Research Overview: I am broadly interested in studying microbial pathogenesis and developing alternative therapies for treating infectious diseases, with a major focus on treating multi-drug resistant (MDR) infections. In particular, I want to develop a new class of dynamic phage-based and nano-based antimicrobials that overcome the many limitations currently restricting phage therapy. In addition, I want to engineer viral vectors as a gene delivery platform for modulating the immune system and for vaccine development with the overall goal of countering AMR. I believe that my broad research background makes me distinctively qualified to carry out this ambitious research program and to pioneer a new field at the intersection of synthetic biology and nanotechnology. I have substantial experience at synthesizing and characterizing nanomaterials with the purpose of improving human health. I received my PhD in Chemistry from Emory University under the mentorship of Prof. Khalid Salaita, where I studied fundamental properties of surface confined enzymes. This work led to three high impact first author papers in the field of DNA-nanotechnology, where I synthesized nanomaterials for gene regulation (ACS Nano 2012 and Biomaterials 2016) and for powering autonomous, motion- based sensors (Nat. Nanotech. 2016). For my postdoctoral studies, I wanted to expand my nanotechnology expertise and develop alternative therapies for treating MDR infections using synthetic biology. Therefore, I joined the synthetic biology lab of Professor Timothy Lu at MIT, where I am engineering phage to improve its antimicrobial properties by suppressing bacterial resistance to phage therapy (Cell, in review). I am also exploring how to engineer bacteria as a “living” material using recombinase-based genetic circuits that program bacteria to grow into spatially defined patterns starting from a single progenitor cell (manuscript in preparation).

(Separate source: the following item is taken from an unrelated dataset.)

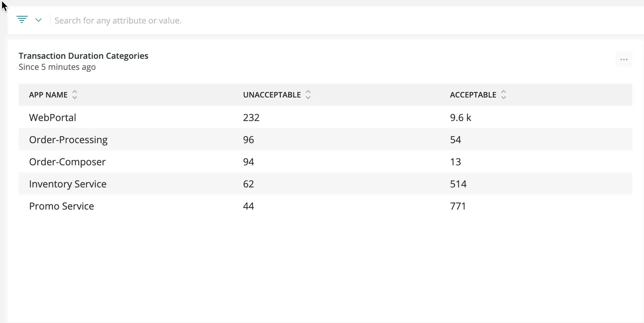Click WebPortal's 232 unacceptable count
Screen dimensions: 644x323
tap(251, 118)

This project aims to model cellular differentiation with hopes of better understanding resistance development and disease progression during tissue growth.

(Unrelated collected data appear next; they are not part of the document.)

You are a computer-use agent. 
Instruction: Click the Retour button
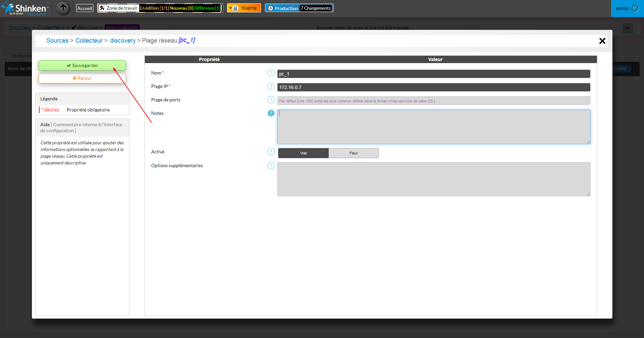pos(82,78)
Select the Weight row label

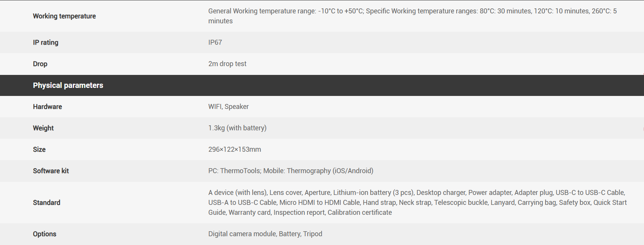tap(43, 128)
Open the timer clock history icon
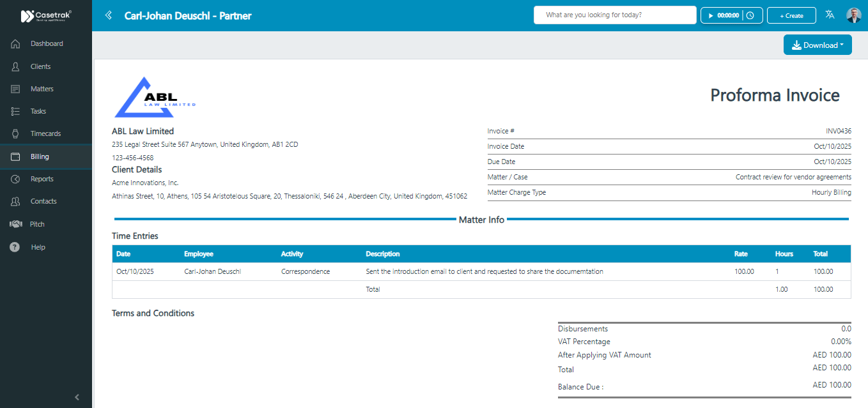 pos(750,15)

Education: •Post Doctoral, Biological Engineering and Synthetic Biology. Massachusetts Institute of Technology, Cambridge, MA (Advisor: Timothy Lu, MD, PhD)| 20016-present. •Ph.D., Chemistry. Emory University, Atlanta, GA (Advisor: Khalid Salaita, PhD)| 2015

Research/Work Experience: •Postdoctoral Researcher at MIT| 2016-present •Graduate Research Assistant at Emory University| 2009-2015 •NSF EAPSI Fellow, National University of Singapore| 6/2013-8/2013 •Assistant Chemist at Invista, SC| 2008-2009 •ACS RISE Fellow, University of Kaiserslautern, Germany| 5/2007-8/2007 •Undergraduate Researcher Assistant at University of South Carolina| 2006-2008

Selected Publications: • Lemire*, S.; Yehl, K.*; Ando, H.; and Lu, T. Tail Fiber Diversification in Synthetic Phagebodies Enables Long-Term Suppression of Bacterial Resistance. In Revision at Cell. (*Co-first authors) • Yehl, K.; Mugler, A.; Vivek, S.; Liu, Y.; Zhang, Y.; Fan, M.; Salaita, K. Rolling DNA-based Motors with Superdiffusive Transport Powered by RNase H. Nat. Nanotech., 2016, 11, 184-190. • Somasuntharam*, I.; Yehl, K.*; Carroll, S.; Maxwell, J.; Martinez, M.; Che, P.; Brown, M.; Salaita, K.; and Davis, M. In Vivo Knockdown of TNFα by DNAzyme Gold Nanoparticles for Myocardial Infarction Therapy. Biomaterials, 2016, 83, 12-22. (*Co- first authors) • Yehl, K.; Joshi, J.; Greene, B.; Dyer, R.; Nahta, R.; Salaita, K. Catalytic Deoxyribozyme-Modified Nanoparticles for RNAi- Independent Gene Regulation. ACS Nano, 2012, 6 (10), 9150–9157. • Liu, Y.; Yehl, K.; Narui, Y.; Salaita, K. Tension Sensing Nanoparticles for Mechano-imaging at the Living Non-living Interface. JACS, 2013, 135 (14), 5320–5323.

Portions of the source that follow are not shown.